BEGIN
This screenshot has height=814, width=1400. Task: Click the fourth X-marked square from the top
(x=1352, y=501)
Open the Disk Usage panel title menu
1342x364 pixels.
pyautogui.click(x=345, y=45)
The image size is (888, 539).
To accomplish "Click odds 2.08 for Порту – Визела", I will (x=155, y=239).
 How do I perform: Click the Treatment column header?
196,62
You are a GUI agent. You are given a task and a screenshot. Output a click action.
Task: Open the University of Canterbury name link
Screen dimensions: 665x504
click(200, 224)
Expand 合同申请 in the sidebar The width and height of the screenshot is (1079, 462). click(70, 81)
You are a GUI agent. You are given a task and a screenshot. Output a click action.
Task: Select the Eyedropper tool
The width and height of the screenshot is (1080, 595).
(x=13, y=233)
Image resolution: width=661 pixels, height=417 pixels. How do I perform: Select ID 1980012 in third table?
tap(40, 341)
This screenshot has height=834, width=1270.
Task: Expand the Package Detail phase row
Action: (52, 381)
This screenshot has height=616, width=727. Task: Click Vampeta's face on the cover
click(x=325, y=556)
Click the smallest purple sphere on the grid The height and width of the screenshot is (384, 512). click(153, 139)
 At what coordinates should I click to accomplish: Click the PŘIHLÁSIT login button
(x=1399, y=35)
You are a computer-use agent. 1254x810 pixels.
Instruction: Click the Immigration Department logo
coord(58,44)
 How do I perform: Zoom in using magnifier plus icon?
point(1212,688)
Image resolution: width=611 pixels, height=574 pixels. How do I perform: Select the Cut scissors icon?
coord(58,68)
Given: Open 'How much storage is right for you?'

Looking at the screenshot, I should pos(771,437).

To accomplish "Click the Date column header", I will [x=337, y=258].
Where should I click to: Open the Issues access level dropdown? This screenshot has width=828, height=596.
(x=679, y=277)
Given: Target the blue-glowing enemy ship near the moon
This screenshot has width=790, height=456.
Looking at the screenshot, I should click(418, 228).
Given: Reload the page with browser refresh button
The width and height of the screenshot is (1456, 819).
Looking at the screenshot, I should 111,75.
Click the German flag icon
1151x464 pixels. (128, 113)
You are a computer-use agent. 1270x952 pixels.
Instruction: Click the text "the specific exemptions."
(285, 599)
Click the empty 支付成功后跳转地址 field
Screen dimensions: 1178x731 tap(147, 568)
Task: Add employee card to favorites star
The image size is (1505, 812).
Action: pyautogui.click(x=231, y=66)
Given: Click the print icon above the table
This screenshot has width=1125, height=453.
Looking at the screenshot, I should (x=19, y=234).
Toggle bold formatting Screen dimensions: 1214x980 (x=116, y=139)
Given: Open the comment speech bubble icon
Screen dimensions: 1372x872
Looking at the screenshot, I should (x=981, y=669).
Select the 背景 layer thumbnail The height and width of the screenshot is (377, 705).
END
→ **TASK DESCRIPTION**: Once the line containing "This screenshot has width=790, height=456." is found, print it and every line after it through the end of the listing, exactly and alone.

→ **EXERCISE RESPONSE**:
This screenshot has width=790, height=456.
Looking at the screenshot, I should click(418, 228).
Given: Reload the page with browser refresh button
The width and height of the screenshot is (1456, 819).
Looking at the screenshot, I should 111,75.
Click the German flag icon
1151x464 pixels. (128, 113)
You are a computer-use agent. 1270x952 pixels.
Instruction: Click the text "the specific exemptions."
(285, 599)
Click the empty 支付成功后跳转地址 field
Screen dimensions: 1178x731 tap(147, 568)
Task: Add employee card to favorites star
The image size is (1505, 812).
Action: pyautogui.click(x=231, y=66)
Given: Click the print icon above the table
This screenshot has width=1125, height=453.
Looking at the screenshot, I should (x=19, y=234).
Toggle bold formatting Screen dimensions: 1214x980 (x=116, y=139)
Given: Open the comment speech bubble icon
Screen dimensions: 1372x872
Looking at the screenshot, I should (x=981, y=669).
Select the 背景 layer thumbnail The height and width of the screenshot is (377, 705).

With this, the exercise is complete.